**AIM OF THE TASK**
Retype the entries exactly. Include every line.

**GIVEN ENTRIES**
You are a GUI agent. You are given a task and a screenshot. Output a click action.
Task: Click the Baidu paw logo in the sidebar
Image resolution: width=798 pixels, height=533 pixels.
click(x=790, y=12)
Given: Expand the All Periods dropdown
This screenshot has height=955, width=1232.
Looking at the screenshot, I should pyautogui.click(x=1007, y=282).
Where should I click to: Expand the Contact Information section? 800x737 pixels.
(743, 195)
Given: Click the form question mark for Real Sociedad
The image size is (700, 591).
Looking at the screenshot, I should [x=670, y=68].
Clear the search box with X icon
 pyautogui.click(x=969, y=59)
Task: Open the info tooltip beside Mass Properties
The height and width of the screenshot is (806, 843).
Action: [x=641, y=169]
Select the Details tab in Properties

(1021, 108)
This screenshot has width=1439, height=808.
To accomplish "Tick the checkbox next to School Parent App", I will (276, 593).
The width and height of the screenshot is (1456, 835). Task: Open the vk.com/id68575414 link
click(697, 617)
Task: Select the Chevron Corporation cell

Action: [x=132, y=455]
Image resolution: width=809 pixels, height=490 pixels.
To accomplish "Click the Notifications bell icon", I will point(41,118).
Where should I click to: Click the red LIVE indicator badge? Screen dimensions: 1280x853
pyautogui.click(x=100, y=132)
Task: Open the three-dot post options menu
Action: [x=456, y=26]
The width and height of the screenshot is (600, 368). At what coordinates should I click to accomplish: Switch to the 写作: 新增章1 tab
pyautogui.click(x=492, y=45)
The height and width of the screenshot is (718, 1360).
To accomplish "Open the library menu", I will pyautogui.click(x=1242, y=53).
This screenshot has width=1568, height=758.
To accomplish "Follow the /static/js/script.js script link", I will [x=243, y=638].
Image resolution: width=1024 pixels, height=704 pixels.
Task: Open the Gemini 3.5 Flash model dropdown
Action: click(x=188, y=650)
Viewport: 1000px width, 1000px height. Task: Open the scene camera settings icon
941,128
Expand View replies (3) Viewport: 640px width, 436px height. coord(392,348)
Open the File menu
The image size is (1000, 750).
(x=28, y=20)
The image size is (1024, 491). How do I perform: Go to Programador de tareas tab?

**TASK OUTPUT**
You are a GUI agent. You are given a task and a screenshot. Output a click action.
Task: Click the Baidu paw logo in the sidebar
Image resolution: width=798 pixels, height=533 pixels.
click(x=790, y=12)
Given: Expand the All Periods dropdown
This screenshot has height=955, width=1232.
Looking at the screenshot, I should pyautogui.click(x=1007, y=282).
Where should I click to: Expand the Contact Information section? 800x737 pixels.
(743, 195)
Given: Click the form question mark for Real Sociedad
The image size is (700, 591).
Looking at the screenshot, I should [x=670, y=68].
Clear the search box with X icon
 pyautogui.click(x=969, y=59)
Task: Open the info tooltip beside Mass Properties
The height and width of the screenshot is (806, 843).
Action: [x=641, y=169]
Select the Details tab in Properties

(1021, 108)
This screenshot has width=1439, height=808.
To accomplish "Tick the checkbox next to School Parent App", I will (276, 593).
The width and height of the screenshot is (1456, 835). Task: Open the vk.com/id68575414 link
click(697, 617)
Task: Select the Chevron Corporation cell

Action: [x=132, y=455]
Image resolution: width=809 pixels, height=490 pixels.
To accomplish "Click the Notifications bell icon", I will point(41,118).
Where should I click to: Click the red LIVE indicator badge? Screen dimensions: 1280x853
pyautogui.click(x=100, y=132)
Task: Open the three-dot post options menu
Action: [x=456, y=26]
The width and height of the screenshot is (600, 368). At what coordinates should I click to accomplish: Switch to the 写作: 新增章1 tab
pyautogui.click(x=492, y=45)
The height and width of the screenshot is (718, 1360).
To accomplish "Open the library menu", I will pyautogui.click(x=1242, y=53).
This screenshot has width=1568, height=758.
To accomplish "Follow the /static/js/script.js script link", I will [x=243, y=638].
Image resolution: width=1024 pixels, height=704 pixels.
Task: Open the Gemini 3.5 Flash model dropdown
Action: click(x=188, y=650)
Viewport: 1000px width, 1000px height. Task: Open the scene camera settings icon
941,128
Expand View replies (3) Viewport: 640px width, 436px height. coord(392,348)
Open the File menu
The image size is (1000, 750).
(x=28, y=20)
The image size is (1024, 491). How do I perform: Go to Programador de tareas tab?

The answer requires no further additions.